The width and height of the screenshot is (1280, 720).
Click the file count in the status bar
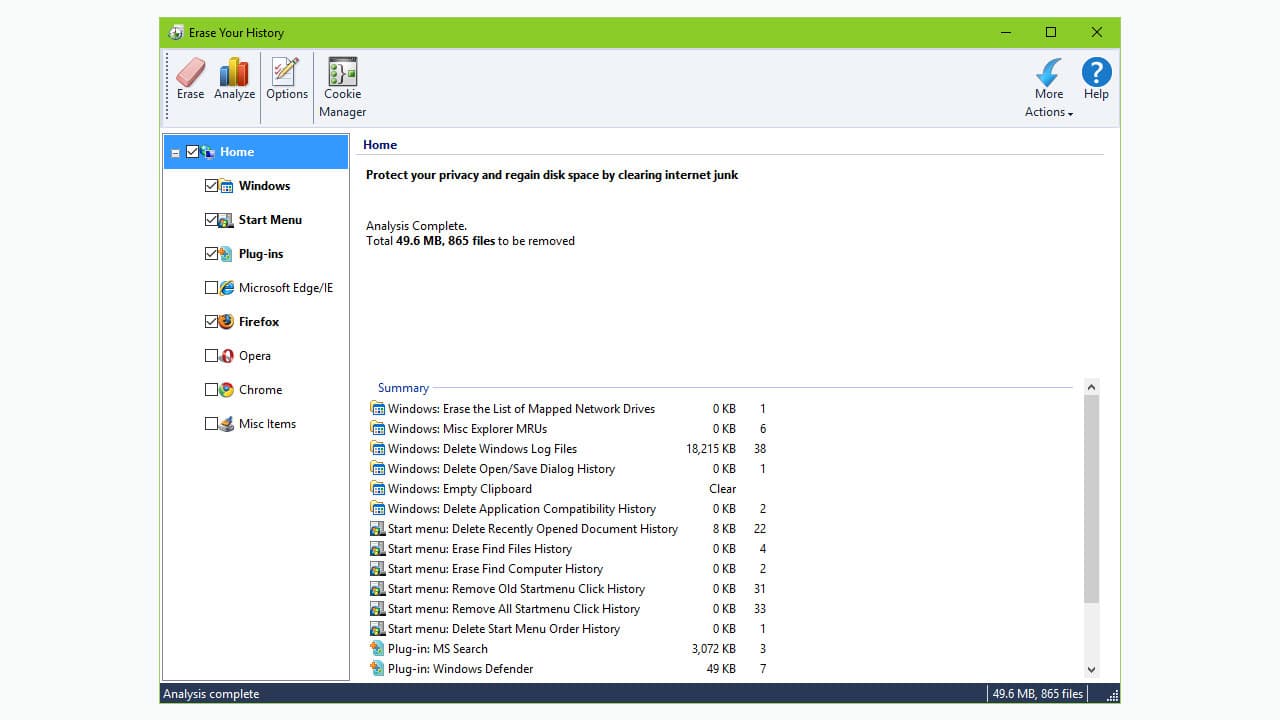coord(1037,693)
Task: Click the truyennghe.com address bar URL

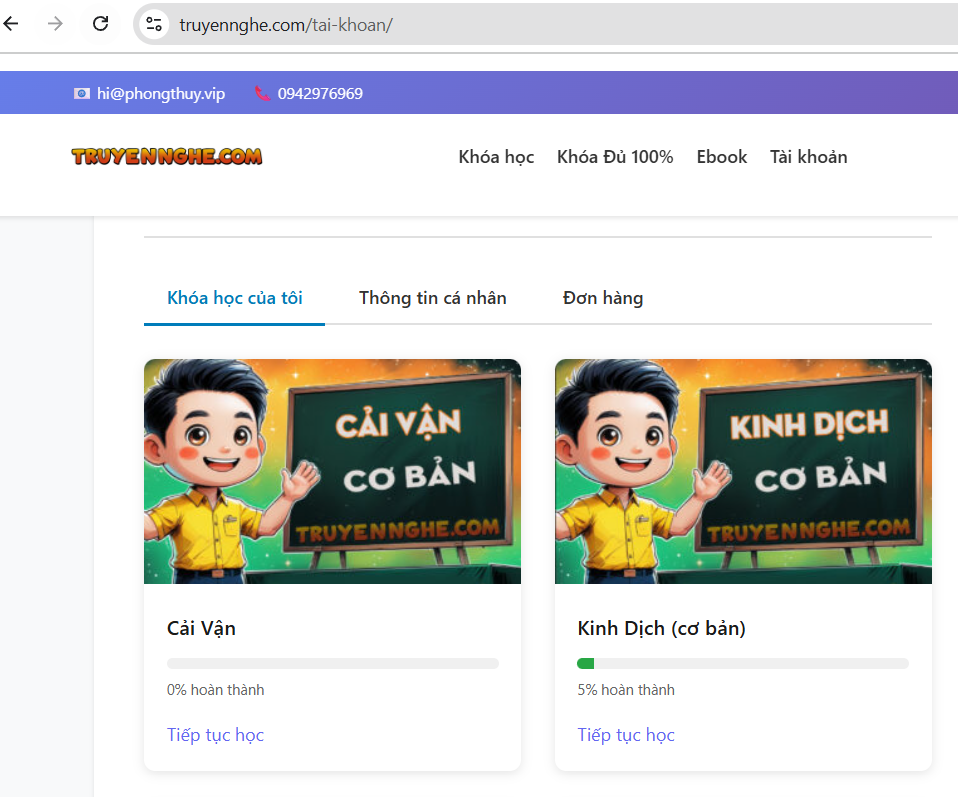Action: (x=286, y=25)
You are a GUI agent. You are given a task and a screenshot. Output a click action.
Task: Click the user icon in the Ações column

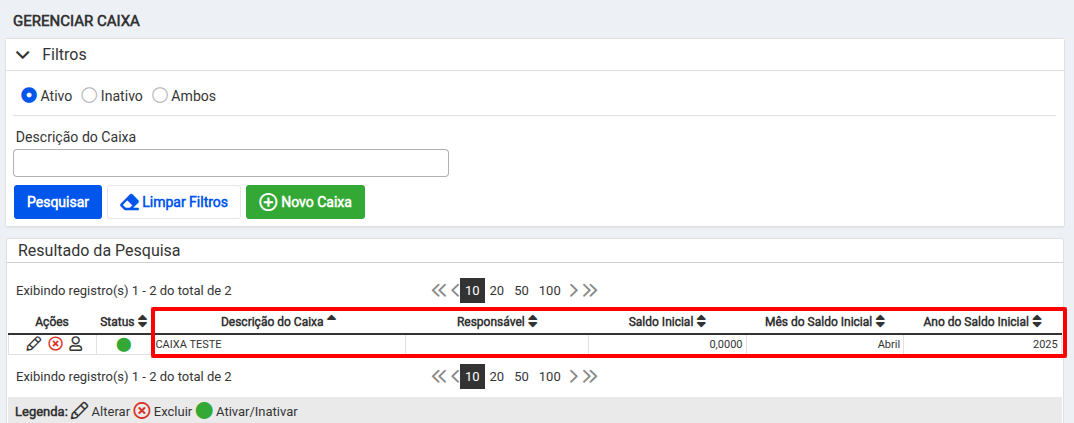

============

→ Your assignment:
Where a picture appears in the data, omit it; restate the rest word for word.

→ Completed exercise:
The width and height of the screenshot is (1280, 720).
Click the file count in the status bar
coord(1037,693)
Task: Click the truyennghe.com address bar URL

Action: (x=286, y=25)
You are a GUI agent. You are given a task and a screenshot. Output a click action.
Task: Click the user icon in the Ações column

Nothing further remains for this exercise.